Исходный текст
________________________
Лишь в одном из известных нам писем, посланных с Афона, Василий Кривошеин говорит о происходящем в мире и своей реакции на происходящее. Второго декабря 1939 г. , предостерегая маму от посещения католического храма, вместе с тем неожиданно сообщает: «Не принимай меня за врага Римско–Католической церкви….во время испанской войны я был полностью на стороне Франко» [65]. На Афоне были известны не только события гражданской войны в Испании (1936—1939), но и религиозноконсервативные позиции, на которых находились куадильо и его сторонники. Эти события заставляли иноков, вне зависимости от того, участвовали ли они в Гражданской войне в России, принимать одну, скорее всего одну–единственную, сторону.
________________________
Предоставленные материалы
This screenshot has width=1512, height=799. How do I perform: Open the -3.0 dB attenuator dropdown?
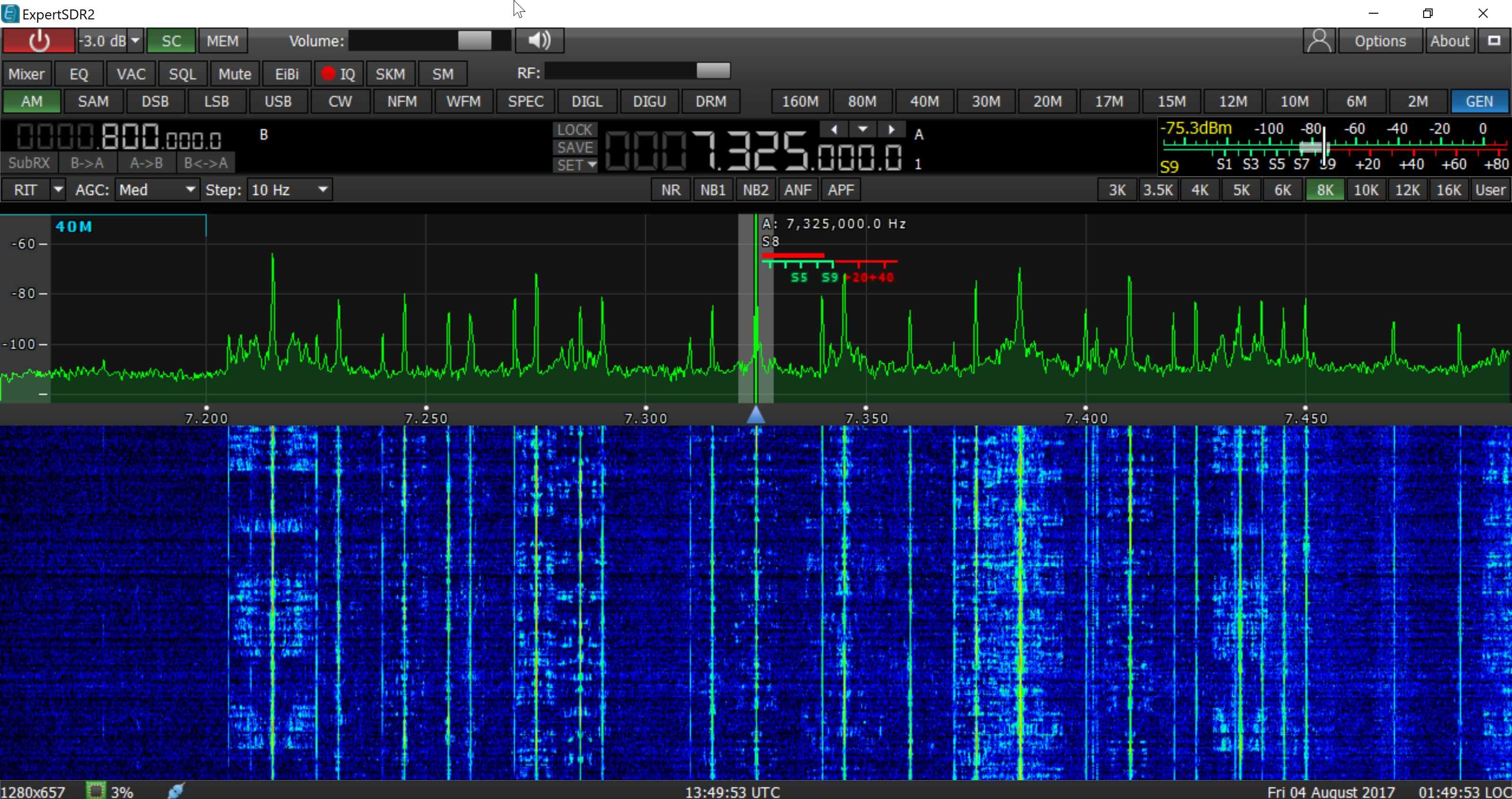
________________________
Задание 1
На чьей стороне, согласно тексту о письме Василия Кривошеина с Афона, он был во время испанской войны?
Задание 2
Продублируйте из текста о письме Василия Кривошеина отрывок, начиная со слов «Лишь в одном» и до слов «всего одну–единственную, сторону.» включительно.
Задание 3
Продолжите текст о письме Василия Кривошеина с Афона, начав сразу после его последнего предложения.

Правильный ответ 1
На стороне Франко.

Правильный ответ 2
Лишь в одном из известных нам писем, посланных с Афона, Василий Кривошеин говорит о происходящем в мире и своей реакции на происходящее. Второго декабря 1939 г. , предостерегая маму от посещения католического храма, вместе с тем неожиданно сообщает: «Не принимай меня за врага Римско–Католической церкви….во время испанской войны я был полностью на стороне Франко» [65]. На Афоне были известны не только события гражданской войны в Испании (1936—1939), но и религиозноконсервативные позиции, на которых находились куадильо и его сторонники. Эти события заставляли иноков, вне зависимости от того, участвовали ли они в Гражданской войне в России, принимать одну, скорее всего одну–единственную, сторону.

Правильный ответ 3
В своих письмах будущий владыка не отрицает возможности присутствия православных за инославным богослужением, но выступает лишь против духовного растворения в иной богослужебной среде и религиозного индифферентизма. К тому же были еще свежи впечатления об антиправославной кампании в Польше, о чем Василий Кривошеин тоже упоминает в этом письме: в результате неоуниатского движения на Холмщине и Подляшье, в Гродно и Белостоке в апреле — августе 1938 г., в результате инициированных властями решений сельских сходов было закрыто и разрушено около 150 православных храмов. Это вызвало протесты не только Синода Польской Православной Церкви и мировой общественности. В защиту православия в Польше выступил и Львовский митрополит Греко–Католической церкви Андрей Шептицкий. Ужасы, рассказывавшиеся о деревнях, сожженных за верность Православию, о которых Василий пишет матери, стоит оставить на совести информаторов афонских монахов. Впрочем, из монастыря все видится эсхатологично.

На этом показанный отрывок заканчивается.